◆ ABOUT THIS TASK
In the records below, find the line containing "Click the CPU usage progress bar" and retype it and every line after it exactly, adding nothing.

◆ EXCERPTED DATA
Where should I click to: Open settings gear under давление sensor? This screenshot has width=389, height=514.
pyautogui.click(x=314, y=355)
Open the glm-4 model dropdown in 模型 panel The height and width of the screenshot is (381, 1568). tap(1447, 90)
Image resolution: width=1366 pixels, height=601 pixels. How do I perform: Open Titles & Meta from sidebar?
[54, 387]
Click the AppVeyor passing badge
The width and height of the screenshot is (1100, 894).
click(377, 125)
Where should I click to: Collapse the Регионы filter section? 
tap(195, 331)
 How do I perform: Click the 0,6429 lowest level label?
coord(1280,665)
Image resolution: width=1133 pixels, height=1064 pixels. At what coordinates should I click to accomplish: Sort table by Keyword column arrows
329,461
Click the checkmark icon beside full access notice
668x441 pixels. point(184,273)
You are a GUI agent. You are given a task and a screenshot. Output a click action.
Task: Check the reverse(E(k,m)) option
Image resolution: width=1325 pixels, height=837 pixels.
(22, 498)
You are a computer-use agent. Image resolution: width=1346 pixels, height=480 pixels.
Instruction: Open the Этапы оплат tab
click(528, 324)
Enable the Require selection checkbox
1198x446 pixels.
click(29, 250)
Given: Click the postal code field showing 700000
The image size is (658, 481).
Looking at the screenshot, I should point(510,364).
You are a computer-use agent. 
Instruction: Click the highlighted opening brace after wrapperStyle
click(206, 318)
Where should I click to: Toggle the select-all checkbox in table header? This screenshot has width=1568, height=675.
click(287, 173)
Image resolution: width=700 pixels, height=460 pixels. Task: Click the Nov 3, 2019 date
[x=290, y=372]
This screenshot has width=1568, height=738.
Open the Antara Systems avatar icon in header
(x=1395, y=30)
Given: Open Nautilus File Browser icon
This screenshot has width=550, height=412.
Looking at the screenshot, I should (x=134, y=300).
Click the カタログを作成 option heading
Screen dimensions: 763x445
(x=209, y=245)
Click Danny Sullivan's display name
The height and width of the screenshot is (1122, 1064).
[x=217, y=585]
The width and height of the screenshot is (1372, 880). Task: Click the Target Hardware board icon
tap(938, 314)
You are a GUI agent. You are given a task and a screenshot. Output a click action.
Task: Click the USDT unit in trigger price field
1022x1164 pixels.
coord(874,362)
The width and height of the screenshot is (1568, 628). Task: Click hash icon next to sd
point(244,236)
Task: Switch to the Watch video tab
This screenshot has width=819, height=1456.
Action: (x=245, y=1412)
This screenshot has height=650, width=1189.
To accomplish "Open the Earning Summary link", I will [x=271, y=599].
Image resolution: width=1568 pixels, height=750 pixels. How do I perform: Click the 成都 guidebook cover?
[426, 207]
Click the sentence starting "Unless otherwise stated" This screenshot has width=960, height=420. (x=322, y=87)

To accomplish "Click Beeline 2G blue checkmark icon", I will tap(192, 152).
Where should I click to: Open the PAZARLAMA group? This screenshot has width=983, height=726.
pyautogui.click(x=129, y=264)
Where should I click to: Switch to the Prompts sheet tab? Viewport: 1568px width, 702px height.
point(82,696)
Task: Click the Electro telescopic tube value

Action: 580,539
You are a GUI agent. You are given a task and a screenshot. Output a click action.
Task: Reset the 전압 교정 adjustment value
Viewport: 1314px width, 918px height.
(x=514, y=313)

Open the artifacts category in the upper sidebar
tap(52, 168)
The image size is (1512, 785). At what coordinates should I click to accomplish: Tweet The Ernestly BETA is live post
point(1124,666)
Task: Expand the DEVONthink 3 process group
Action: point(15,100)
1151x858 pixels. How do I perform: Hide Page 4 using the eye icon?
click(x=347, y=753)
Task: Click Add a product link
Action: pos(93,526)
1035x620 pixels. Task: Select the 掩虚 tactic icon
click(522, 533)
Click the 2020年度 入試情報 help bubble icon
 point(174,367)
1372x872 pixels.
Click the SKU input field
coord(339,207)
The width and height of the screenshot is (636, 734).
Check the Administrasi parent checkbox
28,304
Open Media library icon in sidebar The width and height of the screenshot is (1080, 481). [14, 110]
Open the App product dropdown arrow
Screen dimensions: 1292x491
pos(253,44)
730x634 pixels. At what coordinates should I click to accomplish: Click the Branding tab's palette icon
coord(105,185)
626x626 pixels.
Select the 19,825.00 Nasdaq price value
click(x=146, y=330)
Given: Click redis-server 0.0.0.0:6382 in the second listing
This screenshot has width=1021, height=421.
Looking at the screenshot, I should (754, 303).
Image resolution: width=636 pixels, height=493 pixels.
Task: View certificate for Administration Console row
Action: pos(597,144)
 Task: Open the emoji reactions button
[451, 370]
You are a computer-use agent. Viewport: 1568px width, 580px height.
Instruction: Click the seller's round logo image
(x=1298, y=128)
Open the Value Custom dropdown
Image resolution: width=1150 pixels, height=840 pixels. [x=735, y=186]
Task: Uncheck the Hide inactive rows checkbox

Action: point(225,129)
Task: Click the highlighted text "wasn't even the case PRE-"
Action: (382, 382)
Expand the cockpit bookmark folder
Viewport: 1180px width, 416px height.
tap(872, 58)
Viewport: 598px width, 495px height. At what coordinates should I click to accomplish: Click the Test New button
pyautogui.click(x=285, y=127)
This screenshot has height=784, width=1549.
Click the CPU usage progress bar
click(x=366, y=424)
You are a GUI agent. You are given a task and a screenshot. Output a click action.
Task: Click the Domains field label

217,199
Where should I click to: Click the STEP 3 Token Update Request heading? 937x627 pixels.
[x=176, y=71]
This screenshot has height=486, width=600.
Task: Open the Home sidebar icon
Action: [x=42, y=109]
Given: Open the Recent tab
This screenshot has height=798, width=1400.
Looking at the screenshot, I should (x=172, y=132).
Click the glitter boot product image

◆ RESULT
Click the CPU usage progress bar
click(x=366, y=424)
You are a GUI agent. You are given a task and a screenshot. Output a click action.
Task: Click the Domains field label

217,199
Where should I click to: Click the STEP 3 Token Update Request heading? 937x627 pixels.
[x=176, y=71]
This screenshot has height=486, width=600.
Task: Open the Home sidebar icon
Action: [x=42, y=109]
Given: Open the Recent tab
This screenshot has height=798, width=1400.
Looking at the screenshot, I should (x=172, y=132).
Click the glitter boot product image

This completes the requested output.